[Entries for locating words and elements]
________________________

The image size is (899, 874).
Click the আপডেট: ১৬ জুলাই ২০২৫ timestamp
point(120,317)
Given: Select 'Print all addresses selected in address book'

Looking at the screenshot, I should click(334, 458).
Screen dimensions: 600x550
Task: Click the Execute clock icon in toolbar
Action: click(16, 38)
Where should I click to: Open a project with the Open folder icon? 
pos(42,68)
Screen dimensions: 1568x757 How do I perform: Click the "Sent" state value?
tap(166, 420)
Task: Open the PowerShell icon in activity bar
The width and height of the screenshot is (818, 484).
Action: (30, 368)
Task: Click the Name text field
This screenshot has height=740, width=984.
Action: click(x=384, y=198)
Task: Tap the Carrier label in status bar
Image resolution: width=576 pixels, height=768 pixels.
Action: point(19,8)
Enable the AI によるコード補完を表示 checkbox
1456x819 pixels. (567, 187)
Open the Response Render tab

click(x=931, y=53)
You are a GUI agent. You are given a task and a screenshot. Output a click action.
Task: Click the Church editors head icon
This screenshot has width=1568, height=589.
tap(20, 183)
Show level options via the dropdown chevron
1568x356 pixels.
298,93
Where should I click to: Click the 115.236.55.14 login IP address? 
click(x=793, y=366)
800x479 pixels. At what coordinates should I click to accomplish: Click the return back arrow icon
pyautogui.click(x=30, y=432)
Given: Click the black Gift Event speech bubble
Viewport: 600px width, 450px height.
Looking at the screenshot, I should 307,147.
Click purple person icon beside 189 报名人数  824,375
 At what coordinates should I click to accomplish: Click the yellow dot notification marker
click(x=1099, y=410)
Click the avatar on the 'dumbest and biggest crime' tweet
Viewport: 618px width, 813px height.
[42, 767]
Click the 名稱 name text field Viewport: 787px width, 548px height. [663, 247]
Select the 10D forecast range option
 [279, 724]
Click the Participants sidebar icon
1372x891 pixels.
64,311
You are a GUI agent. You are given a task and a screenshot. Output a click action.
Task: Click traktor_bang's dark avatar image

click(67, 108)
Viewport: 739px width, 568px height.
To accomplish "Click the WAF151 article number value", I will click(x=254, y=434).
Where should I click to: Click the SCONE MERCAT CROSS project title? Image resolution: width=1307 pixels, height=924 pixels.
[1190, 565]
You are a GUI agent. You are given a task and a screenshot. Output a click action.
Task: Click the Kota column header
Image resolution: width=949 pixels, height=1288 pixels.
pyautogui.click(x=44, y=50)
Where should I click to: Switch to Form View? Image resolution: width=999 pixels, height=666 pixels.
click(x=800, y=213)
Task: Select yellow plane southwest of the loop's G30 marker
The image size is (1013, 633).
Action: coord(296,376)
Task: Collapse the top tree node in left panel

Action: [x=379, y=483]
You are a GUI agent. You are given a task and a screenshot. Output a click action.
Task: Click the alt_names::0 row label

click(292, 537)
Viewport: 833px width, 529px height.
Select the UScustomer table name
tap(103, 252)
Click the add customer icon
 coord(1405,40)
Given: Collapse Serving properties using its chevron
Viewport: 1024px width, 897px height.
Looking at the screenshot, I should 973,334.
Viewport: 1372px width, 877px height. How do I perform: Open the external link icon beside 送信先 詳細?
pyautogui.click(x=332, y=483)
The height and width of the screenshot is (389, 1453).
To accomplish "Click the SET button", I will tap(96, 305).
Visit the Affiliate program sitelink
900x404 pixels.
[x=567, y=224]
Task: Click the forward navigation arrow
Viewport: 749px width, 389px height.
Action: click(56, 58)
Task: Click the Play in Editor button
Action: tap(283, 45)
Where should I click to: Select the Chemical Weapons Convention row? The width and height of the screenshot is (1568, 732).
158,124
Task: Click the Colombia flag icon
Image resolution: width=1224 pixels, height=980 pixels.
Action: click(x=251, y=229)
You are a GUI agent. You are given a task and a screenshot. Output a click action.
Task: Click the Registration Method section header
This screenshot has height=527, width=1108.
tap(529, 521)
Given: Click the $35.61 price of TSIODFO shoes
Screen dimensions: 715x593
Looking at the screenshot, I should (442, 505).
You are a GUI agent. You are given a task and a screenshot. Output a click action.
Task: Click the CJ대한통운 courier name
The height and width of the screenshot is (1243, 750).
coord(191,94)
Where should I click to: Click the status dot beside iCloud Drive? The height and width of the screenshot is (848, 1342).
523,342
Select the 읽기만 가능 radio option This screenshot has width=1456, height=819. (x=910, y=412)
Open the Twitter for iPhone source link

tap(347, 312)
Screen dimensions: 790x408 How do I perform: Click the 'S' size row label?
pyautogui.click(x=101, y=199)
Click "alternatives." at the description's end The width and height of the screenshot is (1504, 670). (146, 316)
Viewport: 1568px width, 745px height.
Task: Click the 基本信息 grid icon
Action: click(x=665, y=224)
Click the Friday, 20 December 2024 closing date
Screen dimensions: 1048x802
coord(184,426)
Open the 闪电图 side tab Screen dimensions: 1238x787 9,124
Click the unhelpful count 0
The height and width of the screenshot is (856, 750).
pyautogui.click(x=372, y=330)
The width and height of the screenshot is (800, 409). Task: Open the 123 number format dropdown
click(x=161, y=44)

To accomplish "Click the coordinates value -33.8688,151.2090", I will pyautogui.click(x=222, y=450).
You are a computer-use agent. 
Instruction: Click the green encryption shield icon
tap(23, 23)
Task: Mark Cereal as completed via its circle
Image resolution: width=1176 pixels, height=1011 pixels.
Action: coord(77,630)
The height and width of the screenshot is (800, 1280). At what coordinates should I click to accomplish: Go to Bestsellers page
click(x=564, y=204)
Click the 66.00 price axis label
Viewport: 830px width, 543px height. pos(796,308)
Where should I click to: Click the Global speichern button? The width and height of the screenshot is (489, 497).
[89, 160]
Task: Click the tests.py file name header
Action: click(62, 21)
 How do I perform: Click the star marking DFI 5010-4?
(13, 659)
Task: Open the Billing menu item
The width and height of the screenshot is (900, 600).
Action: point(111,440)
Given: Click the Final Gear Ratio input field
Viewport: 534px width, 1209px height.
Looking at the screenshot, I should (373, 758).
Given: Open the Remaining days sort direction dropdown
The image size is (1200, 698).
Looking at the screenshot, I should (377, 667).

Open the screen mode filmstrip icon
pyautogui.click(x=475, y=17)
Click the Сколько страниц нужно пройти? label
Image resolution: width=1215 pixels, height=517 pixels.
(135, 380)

________________________

AIM: Put these records into a numbered list, omitting any blank lines.

REPLY:
1. The image size is (899, 874).
2. Click the আপডেট: ১৬ জুলাই ২০২৫ timestamp
3. point(120,317)
4. Given: Select 'Print all addresses selected in address book'
5. Looking at the screenshot, I should click(334, 458).
6. Screen dimensions: 600x550
7. Task: Click the Execute clock icon in toolbar
8. Action: click(16, 38)
9. Where should I click to: Open a project with the Open folder icon? 
10. pos(42,68)
11. Screen dimensions: 1568x757 How do I perform: Click the "Sent" state value?
12. tap(166, 420)
13. Task: Open the PowerShell icon in activity bar
14. The width and height of the screenshot is (818, 484).
15. Action: (30, 368)
16. Task: Click the Name text field
17. This screenshot has height=740, width=984.
18. Action: click(x=384, y=198)
19. Task: Tap the Carrier label in status bar
20. Image resolution: width=576 pixels, height=768 pixels.
21. Action: point(19,8)
22. Enable the AI によるコード補完を表示 checkbox
23. 1456x819 pixels. (567, 187)
24. Open the Response Render tab
25. click(x=931, y=53)
26. You are a GUI agent. You are given a task and a screenshot. Output a click action.
27. Task: Click the Church editors head icon
28. This screenshot has width=1568, height=589.
29. tap(20, 183)
30. Show level options via the dropdown chevron
31. 1568x356 pixels.
32. 298,93
33. Where should I click to: Click the 115.236.55.14 login IP address? 
34. click(x=793, y=366)
35. 800x479 pixels. At what coordinates should I click to accomplish: Click the return back arrow icon
36. pyautogui.click(x=30, y=432)
37. Given: Click the black Gift Event speech bubble
38. Viewport: 600px width, 450px height.
39. Looking at the screenshot, I should 307,147.
40. Click purple person icon beside 189 报名人数  824,375
41.  At what coordinates should I click to accomplish: Click the yellow dot notification marker
42. click(x=1099, y=410)
43. Click the avatar on the 'dumbest and biggest crime' tweet
44. Viewport: 618px width, 813px height.
45. [42, 767]
46. Click the 名稱 name text field Viewport: 787px width, 548px height. [663, 247]
47. Select the 10D forecast range option
48.  [279, 724]
49. Click the Participants sidebar icon
50. 1372x891 pixels.
51. 64,311
52. You are a GUI agent. You are given a task and a screenshot. Output a click action.
53. Task: Click traktor_bang's dark avatar image
54. click(67, 108)
55. Viewport: 739px width, 568px height.
56. To accomplish "Click the WAF151 article number value", I will click(x=254, y=434).
57. Where should I click to: Click the SCONE MERCAT CROSS project title? Image resolution: width=1307 pixels, height=924 pixels.
58. [1190, 565]
59. You are a GUI agent. You are given a task and a screenshot. Output a click action.
60. Task: Click the Kota column header
61. Image resolution: width=949 pixels, height=1288 pixels.
62. pyautogui.click(x=44, y=50)
63. Where should I click to: Switch to Form View? Image resolution: width=999 pixels, height=666 pixels.
64. click(x=800, y=213)
65. Task: Select yellow plane southwest of the loop's G30 marker
66. The image size is (1013, 633).
67. Action: coord(296,376)
68. Task: Collapse the top tree node in left panel
69. Action: [x=379, y=483]
70. You are a GUI agent. You are given a task and a screenshot. Output a click action.
71. Task: Click the alt_names::0 row label
72. click(292, 537)
73. Viewport: 833px width, 529px height.
74. Select the UScustomer table name
75. tap(103, 252)
76. Click the add customer icon
77.  coord(1405,40)
78. Given: Collapse Serving properties using its chevron
79. Viewport: 1024px width, 897px height.
80. Looking at the screenshot, I should 973,334.
81. Viewport: 1372px width, 877px height. How do I perform: Open the external link icon beside 送信先 詳細?
82. pyautogui.click(x=332, y=483)
83. The height and width of the screenshot is (389, 1453).
84. To accomplish "Click the SET button", I will tap(96, 305).
85. Visit the Affiliate program sitelink
86. 900x404 pixels.
87. [x=567, y=224]
88. Task: Click the forward navigation arrow
89. Viewport: 749px width, 389px height.
90. Action: click(56, 58)
91. Task: Click the Play in Editor button
92. Action: tap(283, 45)
93. Where should I click to: Select the Chemical Weapons Convention row? The width and height of the screenshot is (1568, 732).
94. 158,124
95. Task: Click the Colombia flag icon
96. Image resolution: width=1224 pixels, height=980 pixels.
97. Action: click(x=251, y=229)
98. You are a GUI agent. You are given a task and a screenshot. Output a click action.
99. Task: Click the Registration Method section header
100. This screenshot has height=527, width=1108.
101. tap(529, 521)
102. Given: Click the $35.61 price of TSIODFO shoes
103. Screen dimensions: 715x593
104. Looking at the screenshot, I should (442, 505).
105. You are a GUI agent. You are given a task and a screenshot. Output a click action.
106. Task: Click the CJ대한통운 courier name
107. The height and width of the screenshot is (1243, 750).
108. coord(191,94)
109. Where should I click to: Click the status dot beside iCloud Drive? The height and width of the screenshot is (848, 1342).
110. 523,342
111. Select the 읽기만 가능 radio option This screenshot has width=1456, height=819. (x=910, y=412)
112. Open the Twitter for iPhone source link
113. tap(347, 312)
114. Screen dimensions: 790x408 How do I perform: Click the 'S' size row label?
115. pyautogui.click(x=101, y=199)
116. Click "alternatives." at the description's end The width and height of the screenshot is (1504, 670). (146, 316)
117. Viewport: 1568px width, 745px height.
118. Task: Click the 基本信息 grid icon
119. Action: click(x=665, y=224)
120. Click the Friday, 20 December 2024 closing date
121. Screen dimensions: 1048x802
122. coord(184,426)
123. Open the 闪电图 side tab Screen dimensions: 1238x787 9,124
124. Click the unhelpful count 0
125. The height and width of the screenshot is (856, 750).
126. pyautogui.click(x=372, y=330)
127. The width and height of the screenshot is (800, 409). Task: Open the 123 number format dropdown
128. click(x=161, y=44)
129. To accomplish "Click the coordinates value -33.8688,151.2090", I will pyautogui.click(x=222, y=450).
130. You are a computer-use agent. 
131. Instruction: Click the green encryption shield icon
132. tap(23, 23)
133. Task: Mark Cereal as completed via its circle
134. Image resolution: width=1176 pixels, height=1011 pixels.
135. Action: coord(77,630)
136. The height and width of the screenshot is (800, 1280). At what coordinates should I click to accomplish: Go to Bestsellers page
137. click(x=564, y=204)
138. Click the 66.00 price axis label
139. Viewport: 830px width, 543px height. pos(796,308)
140. Where should I click to: Click the Global speichern button? The width and height of the screenshot is (489, 497).
141. [89, 160]
142. Task: Click the tests.py file name header
143. Action: click(62, 21)
144.  How do I perform: Click the star marking DFI 5010-4?
145. (13, 659)
146. Task: Open the Billing menu item
147. The width and height of the screenshot is (900, 600).
148. Action: point(111,440)
149. Given: Click the Final Gear Ratio input field
150. Viewport: 534px width, 1209px height.
151. Looking at the screenshot, I should (373, 758).
152. Given: Open the Remaining days sort direction dropdown
153. The image size is (1200, 698).
154. Looking at the screenshot, I should (377, 667).
155. Open the screen mode filmstrip icon
156. pyautogui.click(x=475, y=17)
157. Click the Сколько страниц нужно пройти? label
158. Image resolution: width=1215 pixels, height=517 pixels.
159. (135, 380)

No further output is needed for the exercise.